第44話 奈良の田園風景
私たちは地上に戻ってきた。外はもう真っ暗だ。宿泊も覚悟していたから、これでも早く帰ってこれたほうだけどね。いろいろあったけど、なんとか【天王寺アニマルダンジョン】を攻略できたな。
そうそう。アンデッドのフレックモンキーを一緒に帰るように誘ってみたんだ。セレーネと遊んでくれたし、お世話になったからね。でも、首を横に振って仲間のところに戻っていった。やっぱり、このダンジョンが好きみたい。
ダンジョンの成果物は、ギルドの受付係に預けた。この時間になると査定課はすでに閉まっている。魔核を持って帰るのは違反になるから、こういう時は一時的に成果物を預けて、後日改めて結果を聞きにくるものらしい。
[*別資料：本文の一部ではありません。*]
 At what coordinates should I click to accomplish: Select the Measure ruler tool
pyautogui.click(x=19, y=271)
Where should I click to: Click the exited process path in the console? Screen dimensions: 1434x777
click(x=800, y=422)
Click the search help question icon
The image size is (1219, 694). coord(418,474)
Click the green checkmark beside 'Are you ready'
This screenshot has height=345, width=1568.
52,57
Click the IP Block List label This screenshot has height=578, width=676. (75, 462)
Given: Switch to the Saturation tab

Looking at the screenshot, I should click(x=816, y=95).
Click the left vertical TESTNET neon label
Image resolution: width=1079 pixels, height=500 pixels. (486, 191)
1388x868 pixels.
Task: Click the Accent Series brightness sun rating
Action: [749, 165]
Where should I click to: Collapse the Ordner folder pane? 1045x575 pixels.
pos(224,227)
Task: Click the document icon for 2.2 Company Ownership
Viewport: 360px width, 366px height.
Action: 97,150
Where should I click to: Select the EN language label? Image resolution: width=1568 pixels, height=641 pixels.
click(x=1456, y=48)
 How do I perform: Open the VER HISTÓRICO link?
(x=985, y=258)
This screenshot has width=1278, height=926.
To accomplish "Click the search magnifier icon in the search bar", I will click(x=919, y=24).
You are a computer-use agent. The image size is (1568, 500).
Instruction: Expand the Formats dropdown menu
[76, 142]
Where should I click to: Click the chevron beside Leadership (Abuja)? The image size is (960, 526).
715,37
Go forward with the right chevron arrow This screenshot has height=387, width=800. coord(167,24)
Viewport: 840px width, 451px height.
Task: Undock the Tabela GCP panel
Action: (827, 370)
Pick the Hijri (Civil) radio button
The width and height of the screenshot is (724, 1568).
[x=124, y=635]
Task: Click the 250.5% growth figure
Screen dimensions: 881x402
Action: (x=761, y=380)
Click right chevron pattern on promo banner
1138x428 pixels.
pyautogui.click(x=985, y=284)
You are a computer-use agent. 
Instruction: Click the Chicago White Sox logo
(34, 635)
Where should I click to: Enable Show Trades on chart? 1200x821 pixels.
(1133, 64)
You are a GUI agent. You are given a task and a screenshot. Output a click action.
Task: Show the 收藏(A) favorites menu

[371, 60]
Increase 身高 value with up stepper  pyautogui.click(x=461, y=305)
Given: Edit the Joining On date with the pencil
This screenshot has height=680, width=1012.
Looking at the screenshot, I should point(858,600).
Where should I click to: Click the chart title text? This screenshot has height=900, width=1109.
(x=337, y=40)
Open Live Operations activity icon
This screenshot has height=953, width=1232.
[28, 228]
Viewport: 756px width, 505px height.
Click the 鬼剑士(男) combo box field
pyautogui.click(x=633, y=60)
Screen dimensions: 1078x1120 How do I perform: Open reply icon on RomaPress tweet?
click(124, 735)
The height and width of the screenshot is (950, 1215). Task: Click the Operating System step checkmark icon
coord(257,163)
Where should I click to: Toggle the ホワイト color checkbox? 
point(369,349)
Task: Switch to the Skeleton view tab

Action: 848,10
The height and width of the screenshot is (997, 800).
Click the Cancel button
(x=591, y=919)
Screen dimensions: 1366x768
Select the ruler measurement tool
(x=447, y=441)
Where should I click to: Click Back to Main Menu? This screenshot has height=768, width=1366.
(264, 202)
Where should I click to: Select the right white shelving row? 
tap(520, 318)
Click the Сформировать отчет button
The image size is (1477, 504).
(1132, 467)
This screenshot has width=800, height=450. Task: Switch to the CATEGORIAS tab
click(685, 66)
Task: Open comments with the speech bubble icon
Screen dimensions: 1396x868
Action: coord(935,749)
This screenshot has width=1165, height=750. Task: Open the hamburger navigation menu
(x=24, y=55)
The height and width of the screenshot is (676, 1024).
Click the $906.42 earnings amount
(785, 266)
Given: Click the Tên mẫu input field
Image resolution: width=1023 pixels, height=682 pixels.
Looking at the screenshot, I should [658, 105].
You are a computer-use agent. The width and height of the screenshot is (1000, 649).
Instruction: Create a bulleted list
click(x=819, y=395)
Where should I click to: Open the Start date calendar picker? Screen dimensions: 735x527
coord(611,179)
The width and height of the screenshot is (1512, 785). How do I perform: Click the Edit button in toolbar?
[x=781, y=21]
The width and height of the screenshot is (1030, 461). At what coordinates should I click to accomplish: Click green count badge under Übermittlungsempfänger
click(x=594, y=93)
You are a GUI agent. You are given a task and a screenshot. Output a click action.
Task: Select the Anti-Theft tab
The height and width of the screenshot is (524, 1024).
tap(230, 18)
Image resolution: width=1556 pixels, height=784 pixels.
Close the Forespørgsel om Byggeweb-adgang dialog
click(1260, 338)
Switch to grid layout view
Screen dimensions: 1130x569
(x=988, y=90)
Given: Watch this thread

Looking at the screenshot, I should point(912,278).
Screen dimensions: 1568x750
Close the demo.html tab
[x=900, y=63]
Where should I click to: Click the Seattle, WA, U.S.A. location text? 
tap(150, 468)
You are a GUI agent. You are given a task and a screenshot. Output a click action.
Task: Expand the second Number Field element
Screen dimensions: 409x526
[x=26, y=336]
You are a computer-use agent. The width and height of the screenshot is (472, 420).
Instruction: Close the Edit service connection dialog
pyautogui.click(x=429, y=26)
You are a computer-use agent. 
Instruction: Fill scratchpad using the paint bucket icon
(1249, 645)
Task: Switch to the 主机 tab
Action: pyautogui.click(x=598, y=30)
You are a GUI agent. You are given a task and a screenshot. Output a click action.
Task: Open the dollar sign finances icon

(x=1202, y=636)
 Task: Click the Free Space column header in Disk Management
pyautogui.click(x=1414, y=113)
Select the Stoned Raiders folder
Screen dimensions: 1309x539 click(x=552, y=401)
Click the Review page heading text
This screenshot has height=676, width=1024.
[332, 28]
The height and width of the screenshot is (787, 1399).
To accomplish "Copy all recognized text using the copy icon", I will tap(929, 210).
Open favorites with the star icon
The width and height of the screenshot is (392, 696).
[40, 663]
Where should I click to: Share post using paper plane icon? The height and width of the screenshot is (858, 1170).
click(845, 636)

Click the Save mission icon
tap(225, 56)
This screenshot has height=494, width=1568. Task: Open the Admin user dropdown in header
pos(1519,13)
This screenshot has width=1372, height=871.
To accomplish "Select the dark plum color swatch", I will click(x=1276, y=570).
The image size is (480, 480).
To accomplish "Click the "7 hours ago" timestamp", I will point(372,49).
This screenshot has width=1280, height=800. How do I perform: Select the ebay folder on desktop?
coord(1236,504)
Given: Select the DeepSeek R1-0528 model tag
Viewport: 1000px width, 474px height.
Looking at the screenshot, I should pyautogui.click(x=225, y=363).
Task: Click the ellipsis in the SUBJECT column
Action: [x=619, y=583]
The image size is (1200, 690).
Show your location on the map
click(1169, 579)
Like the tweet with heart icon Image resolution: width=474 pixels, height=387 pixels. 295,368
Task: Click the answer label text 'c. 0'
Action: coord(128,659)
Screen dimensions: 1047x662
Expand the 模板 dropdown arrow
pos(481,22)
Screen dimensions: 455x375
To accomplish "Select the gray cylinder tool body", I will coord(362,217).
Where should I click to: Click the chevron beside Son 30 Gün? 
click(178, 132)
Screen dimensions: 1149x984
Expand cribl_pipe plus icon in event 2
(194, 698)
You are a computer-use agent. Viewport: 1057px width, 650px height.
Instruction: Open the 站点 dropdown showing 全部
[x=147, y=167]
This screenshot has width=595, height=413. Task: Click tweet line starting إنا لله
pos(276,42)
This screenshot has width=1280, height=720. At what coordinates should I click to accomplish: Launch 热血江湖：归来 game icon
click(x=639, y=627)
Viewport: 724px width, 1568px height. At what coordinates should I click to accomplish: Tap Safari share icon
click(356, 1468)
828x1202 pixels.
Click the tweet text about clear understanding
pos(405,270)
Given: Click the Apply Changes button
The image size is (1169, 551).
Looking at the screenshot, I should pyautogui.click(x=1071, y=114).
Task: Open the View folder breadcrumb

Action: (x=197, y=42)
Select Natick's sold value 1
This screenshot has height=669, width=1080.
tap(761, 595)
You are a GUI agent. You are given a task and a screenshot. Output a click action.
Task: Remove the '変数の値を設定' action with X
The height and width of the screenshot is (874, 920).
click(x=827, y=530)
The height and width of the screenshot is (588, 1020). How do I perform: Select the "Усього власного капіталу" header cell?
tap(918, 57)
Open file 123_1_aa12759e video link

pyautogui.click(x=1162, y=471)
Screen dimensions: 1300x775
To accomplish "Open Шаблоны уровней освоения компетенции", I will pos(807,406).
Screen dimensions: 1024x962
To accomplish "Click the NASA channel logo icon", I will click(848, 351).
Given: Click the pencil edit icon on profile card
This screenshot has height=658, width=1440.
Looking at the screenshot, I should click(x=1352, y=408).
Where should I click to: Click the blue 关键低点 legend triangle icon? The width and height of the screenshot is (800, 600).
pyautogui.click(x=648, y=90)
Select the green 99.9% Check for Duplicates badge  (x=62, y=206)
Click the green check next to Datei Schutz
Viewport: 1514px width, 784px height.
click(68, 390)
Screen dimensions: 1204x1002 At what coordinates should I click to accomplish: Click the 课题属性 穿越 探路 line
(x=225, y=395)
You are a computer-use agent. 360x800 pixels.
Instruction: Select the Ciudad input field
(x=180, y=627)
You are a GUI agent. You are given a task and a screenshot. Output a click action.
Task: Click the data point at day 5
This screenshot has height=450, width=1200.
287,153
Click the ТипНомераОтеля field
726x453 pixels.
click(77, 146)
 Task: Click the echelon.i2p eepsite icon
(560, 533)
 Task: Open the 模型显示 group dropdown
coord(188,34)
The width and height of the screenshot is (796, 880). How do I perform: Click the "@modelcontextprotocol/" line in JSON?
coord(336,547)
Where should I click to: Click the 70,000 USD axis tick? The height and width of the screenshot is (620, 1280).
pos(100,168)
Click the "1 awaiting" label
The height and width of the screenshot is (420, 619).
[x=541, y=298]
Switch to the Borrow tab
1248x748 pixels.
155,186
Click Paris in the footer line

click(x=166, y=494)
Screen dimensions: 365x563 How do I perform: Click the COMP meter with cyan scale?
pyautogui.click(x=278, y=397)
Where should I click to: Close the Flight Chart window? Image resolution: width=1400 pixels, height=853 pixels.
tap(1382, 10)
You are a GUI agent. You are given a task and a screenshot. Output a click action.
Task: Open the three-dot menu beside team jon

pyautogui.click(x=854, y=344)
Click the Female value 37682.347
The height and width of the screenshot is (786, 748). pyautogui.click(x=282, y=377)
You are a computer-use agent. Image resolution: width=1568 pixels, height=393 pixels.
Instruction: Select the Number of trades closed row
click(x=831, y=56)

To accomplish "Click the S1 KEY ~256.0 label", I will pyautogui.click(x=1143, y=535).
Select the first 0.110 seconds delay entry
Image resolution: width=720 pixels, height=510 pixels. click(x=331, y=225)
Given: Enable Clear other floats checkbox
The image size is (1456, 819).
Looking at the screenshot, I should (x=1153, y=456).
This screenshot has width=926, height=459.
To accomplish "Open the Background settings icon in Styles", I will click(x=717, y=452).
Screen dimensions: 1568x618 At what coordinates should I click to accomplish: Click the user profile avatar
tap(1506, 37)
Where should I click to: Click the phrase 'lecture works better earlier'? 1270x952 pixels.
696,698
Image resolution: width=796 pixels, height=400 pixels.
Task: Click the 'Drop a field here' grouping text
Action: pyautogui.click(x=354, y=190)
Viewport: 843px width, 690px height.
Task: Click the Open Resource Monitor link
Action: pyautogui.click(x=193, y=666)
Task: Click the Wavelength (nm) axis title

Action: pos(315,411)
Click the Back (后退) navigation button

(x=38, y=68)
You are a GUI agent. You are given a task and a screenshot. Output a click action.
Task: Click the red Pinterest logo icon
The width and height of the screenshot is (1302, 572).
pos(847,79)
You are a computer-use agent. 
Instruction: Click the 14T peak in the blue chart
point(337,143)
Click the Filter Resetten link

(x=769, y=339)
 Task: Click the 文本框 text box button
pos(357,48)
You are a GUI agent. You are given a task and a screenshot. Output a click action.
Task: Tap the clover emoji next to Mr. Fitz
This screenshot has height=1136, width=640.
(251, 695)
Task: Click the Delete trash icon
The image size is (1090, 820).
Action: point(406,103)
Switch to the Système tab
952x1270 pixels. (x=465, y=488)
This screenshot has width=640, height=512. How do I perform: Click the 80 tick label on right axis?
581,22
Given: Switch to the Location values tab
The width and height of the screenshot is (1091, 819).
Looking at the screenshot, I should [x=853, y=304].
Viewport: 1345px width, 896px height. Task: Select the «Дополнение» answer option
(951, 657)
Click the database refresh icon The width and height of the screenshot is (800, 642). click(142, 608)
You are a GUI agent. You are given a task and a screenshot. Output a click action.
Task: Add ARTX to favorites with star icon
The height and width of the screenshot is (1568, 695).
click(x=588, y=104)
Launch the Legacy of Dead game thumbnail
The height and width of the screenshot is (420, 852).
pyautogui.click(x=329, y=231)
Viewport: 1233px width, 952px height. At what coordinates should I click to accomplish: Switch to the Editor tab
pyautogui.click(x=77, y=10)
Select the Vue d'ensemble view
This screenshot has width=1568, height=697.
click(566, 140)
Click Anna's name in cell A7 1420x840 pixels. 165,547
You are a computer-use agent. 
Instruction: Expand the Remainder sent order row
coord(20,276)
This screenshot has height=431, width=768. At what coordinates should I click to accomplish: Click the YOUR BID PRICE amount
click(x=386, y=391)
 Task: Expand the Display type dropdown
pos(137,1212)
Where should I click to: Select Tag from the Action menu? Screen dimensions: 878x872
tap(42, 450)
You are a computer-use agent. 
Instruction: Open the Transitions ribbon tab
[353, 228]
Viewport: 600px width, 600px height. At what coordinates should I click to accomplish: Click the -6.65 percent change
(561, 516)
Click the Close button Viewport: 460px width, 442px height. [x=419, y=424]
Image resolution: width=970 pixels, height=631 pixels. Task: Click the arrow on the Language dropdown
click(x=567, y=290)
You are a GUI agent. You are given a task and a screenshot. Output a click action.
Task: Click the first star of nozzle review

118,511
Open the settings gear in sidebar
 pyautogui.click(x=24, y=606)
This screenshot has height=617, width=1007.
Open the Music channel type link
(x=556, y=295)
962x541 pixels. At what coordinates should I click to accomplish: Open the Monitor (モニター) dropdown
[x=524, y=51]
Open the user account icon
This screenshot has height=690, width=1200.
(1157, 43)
さて、どうしようかな。宿泊道具は買ったけど、わざわざキャンプする理由はないよね。
「近くのビジネスホテルに部屋とれたよ。
ホンマやったらJKだけの宿泊とか、ややこしいけどさ。
冒険者や言うたらすんなりやったわ。」
「え?ほんと?
さすが葵!頼りになるね!」
私たちはコンビニでご飯を買ってホテルに移動した。疲れていたので、その日はシャワーの代わりに【クリーン】を使ってすぐに寝ちゃった。
翌日、私たちは奈良に帰る電車の中にいた。大和路線の快速急行の中、1つのシートを180度回転させ、4人が座れるボックス席を作って座っている。車窓を流れるのは大好きな、いつもの田園風景だ。
「奈良の風景とかけまして~、肩たたきと説きます。」
「お。なんや?急に。」
「謎解きの時間ですかぁ?」
「わかった!“どちらも癒される”ではないか?」
「それやったらただの共通点探しやがな!」
「その心は~!やたらと“た”が続く!」
「なんじゃそら?ww
確かに田んぼばっかりやけど!」
葵は窓の外を眺めてにやけている。夏の田んぼは夏の日差しを反射させ、青々と輝いている。奈良の人間は、みんなこの風景が大好きなんだ。
さて!今回の戦果を確認しようか。
モンスターの魔核が510万円。ボスのフレイムリオンの魔核が300万円になったのは驚いた。それに金貨が1000万円。本当にびっくりするお金だよね。
Ⅾランクダンジョンって言うのは、ホントは私たちみたいな駆け出しがチャレンジするような場所じゃない。何年も命がけの冒険を続けた熟練冒険者が挑むべき場所で、攻略できるのはその中でもほんの一握りだ。魔力が膨大で回復魔法が得意な剣聖が4人揃った、私たちのパーティは特別なんだって言われた。こんなに運に恵まれてていいのかな。
私たちが手に入れたのは、1510万円の7割。1057万円!やっぱり大金だ。
私は活動費としてみんなに1万円ずつ配り、1053万円をパーティの貯金に入れた。これで、1891万4600円かぁ。お金儲けが目的じゃなかったんだけどね。でも大金を1人で抱えているのは少し怖い。
「ねえ、こんな大金を私1人が管理していていいの?」
「大金いうても、空間収納があるからなくす心配もないやろ?」
「そうじゃなくて、例えば私が1人締めしちゃうとかさ。」
「ふふふ。信用していますよ、リーダー♡」
「えー!嬉しいけど、人が良すぎると知らないよ。」
「大丈夫。私たちより更に人がいいさくらだから信用するんだ。」
私は少し顔が赤くなった。
電車を降りた私たちは、次の活動を3日後に決めその日は解散した。
☆☆☆
仕事が随分忙しくなってきて、しばらく執筆していません。
今は書き溜めているものがありますが、ストックがなくなれば
しばらくお休みをいただくことになると思います。
そうならないようにできるだけがんばりますが。